§ Texto do exercício:
Autoridades federais foram recentemente impedidas de entrar em comunidade quilombola em Mangaratiba - Divulgação
Autoridades federais foram recentemente impedidas de entrar em comunidade quilombola em MangaratibaDivulgação
Por NADEDJA CALADO

Rio - No dia do 130° aniversário da Lei Áurea, celebrado neste domingo, a situação de uma comunidade quilombola em Mangaratiba, na Costa Verde, chama a atenção. Os ocupantes das fazendas Santa Izabel e Santa Justina denunciam estar sendo ameaçados pelos proprietários das terras e impedidos de receber visitas e insumos, além de viverem em condições precárias. O grupo é reconhecido pela Fundação Cultural Palmares como Comunidade Remanescente de Quilombo. A área fica próxima à Rodovia Rio-Santos (BR-101).

Diversas autoridades federais já foram barradas por seguranças particulares de entrar na área. Foi o caso de agentes da Defensoria Pública da União (DPU), que no dia 20 de abril tentaram fazer uma ação social de orientação jurídica para os moradores como parte do projeto 'A Defensoria vai aonde o povo pobre está'. Após o episódio, o órgão enviou ofício ao Instituto Nacional de Colonização e Reforma Agrária (Incra) para pedir informações sobre o processo de demarcação e titulação das terras das fazendas Santa Justina e Santa Izabel, em prol das comunidades quilombolas.

§ Item da tarefa 1: Reescreva o trecho do texto sobre a comunidade quilombola de Mangaratiba que vai de "Diversas autoridades federais" até "das comunidades quilombolas.", inclusive, trocando "seguranças particulares" por "vigilantes privados".
§ Item da tarefa 2: Dê continuidade ao texto sobre a comunidade quilombola de Mangaratiba a partir do ponto em que ele termina.
Não é preciso consultar os dados.

§ Conteúdo dos dados:
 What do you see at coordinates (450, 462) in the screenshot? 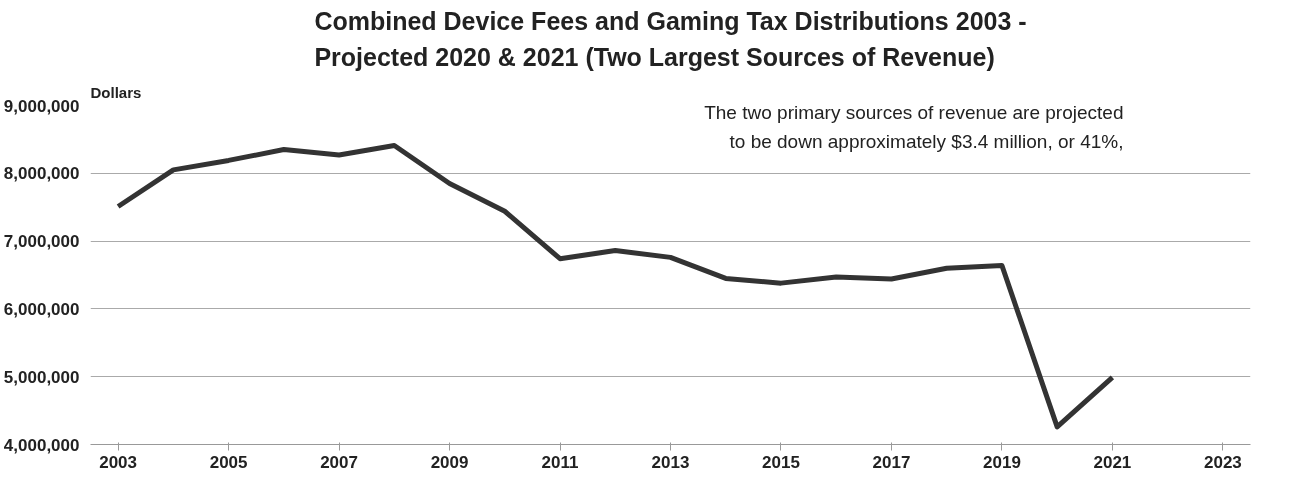
I see `x-tick-label: 2009` at bounding box center [450, 462].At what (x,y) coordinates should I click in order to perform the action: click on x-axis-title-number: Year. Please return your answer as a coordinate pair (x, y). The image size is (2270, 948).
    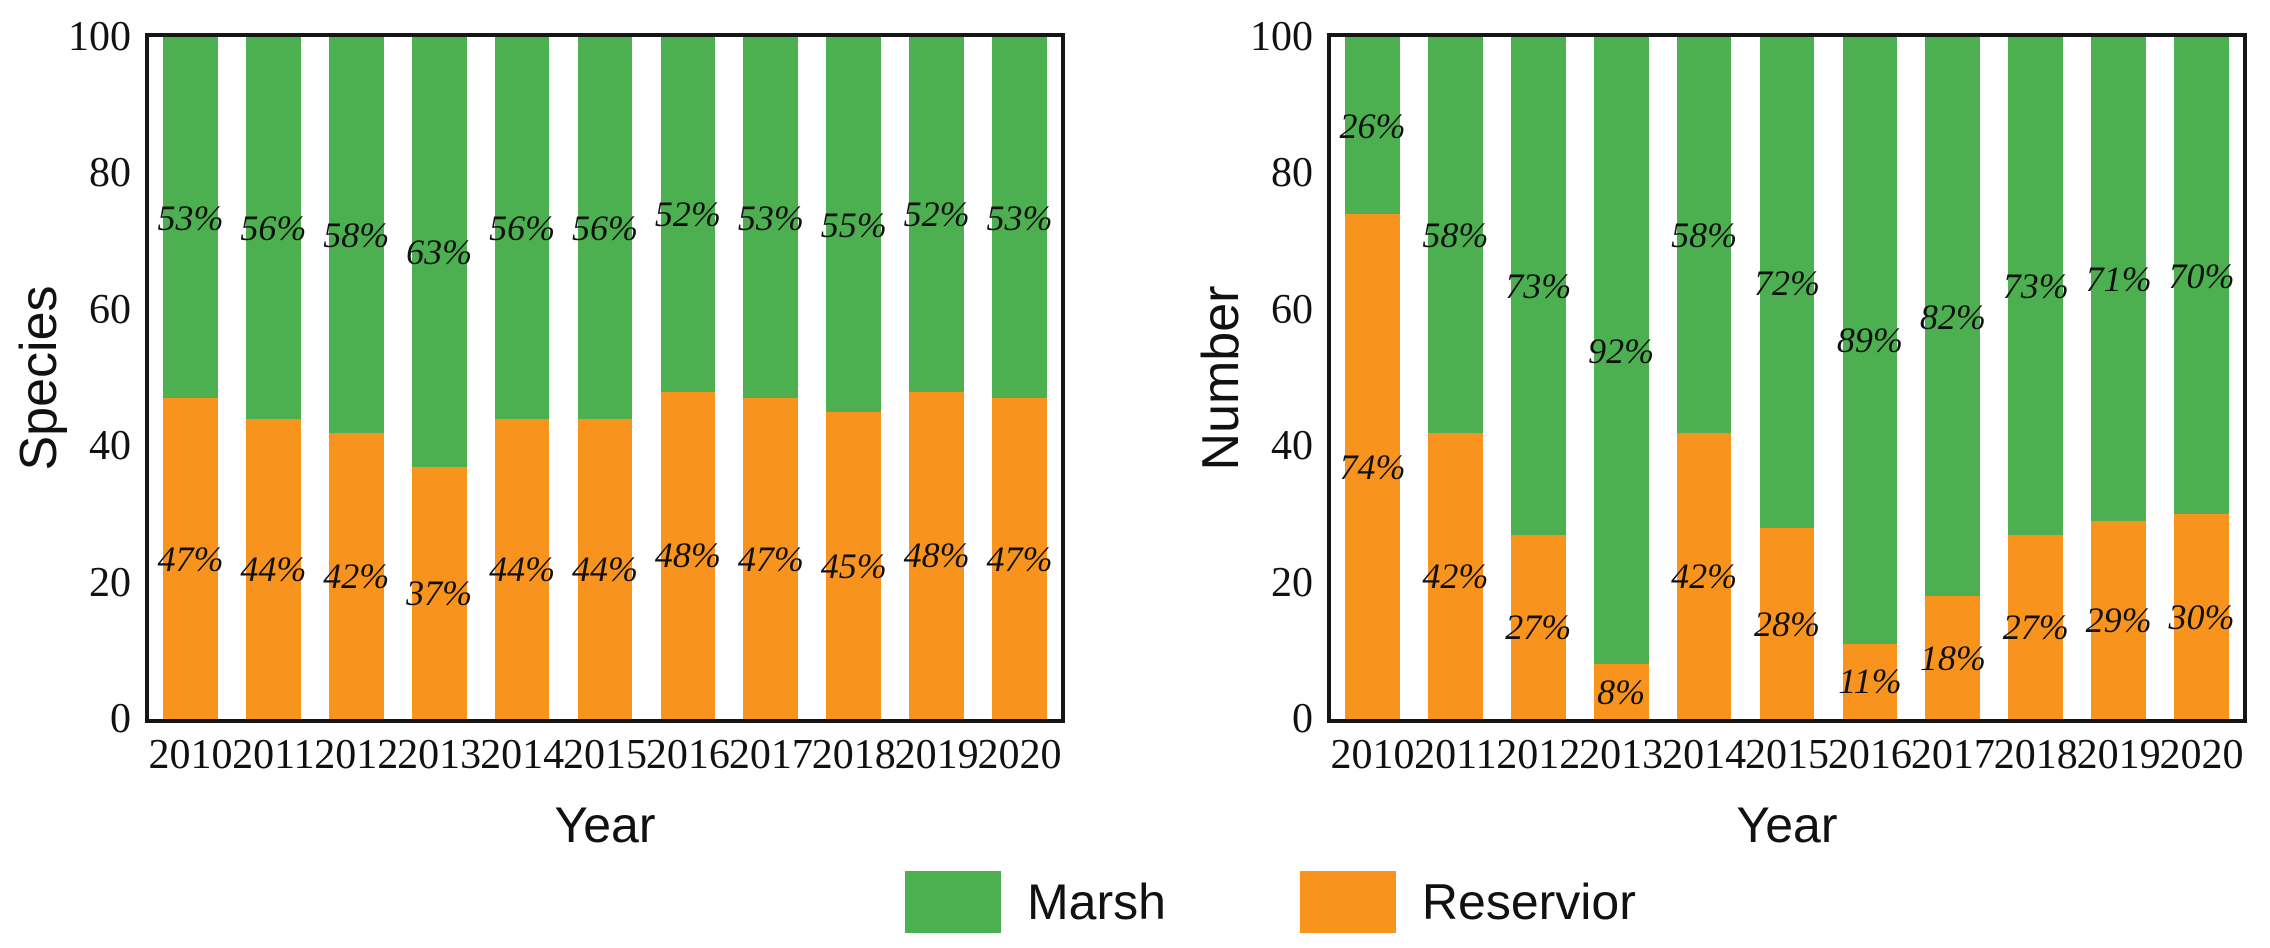
    Looking at the image, I should click on (1787, 825).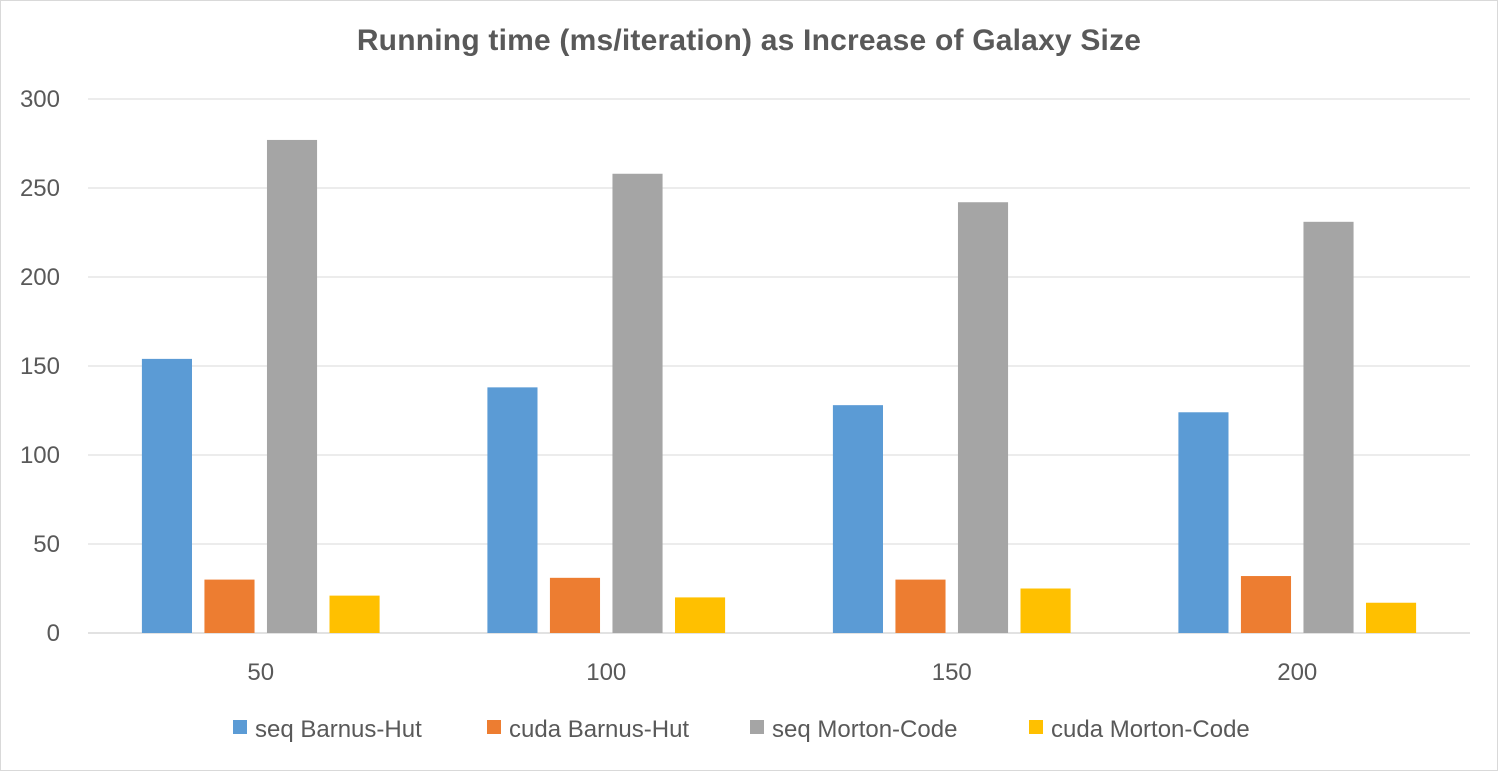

§ Resposta do exercício 1:
Diversas autoridades federais já foram barradas por vigilantes privados de entrar na área. Foi o caso de agentes da Defensoria Pública da União (DPU), que no dia 20 de abril tentaram fazer uma ação social de orientação jurídica para os moradores como parte do projeto 'A Defensoria vai aonde o povo pobre está'. Após o episódio, o órgão enviou ofício ao Instituto Nacional de Colonização e Reforma Agrária (Incra) para pedir informações sobre o processo de demarcação e titulação das terras das fazendas Santa Justina e Santa Izabel, em prol das comunidades quilombolas.

§ Resposta do exercício 2:
Um representante do próprio Incra também foi barrado de entrar na comunidade menos de uma semana depois, no dia 25. O coordenador-geral de Regularização Fundiária do Instituto e o titular da Secretaria de Políticas de Promoção da Igualdade Racial (Seppir) foram impedidos de ingressar no terreno, sob justificativas de que não havia quilombolas no local e de que só entrariam se estivessem em posse de mandado judicial.

O secretário Juvenal Araújo Jr., da Seppir, falou que o órgão e a Fundação Palmares vão procurar ajuda junto à 6ª Câmara do Ministério Público Federal (MPF), que dispõe sobre populações indígenas e comunidades tradicionais. "Vamos cobrar providências porque é uma situação de clara violação de direitos humanos. As políticas públicas não chegam lá. É inadmissível isso acontecer em pleno século XXI, no Estado do Rio. Nem sequer o direito de ir e vir dos moradores é respeitado", critica.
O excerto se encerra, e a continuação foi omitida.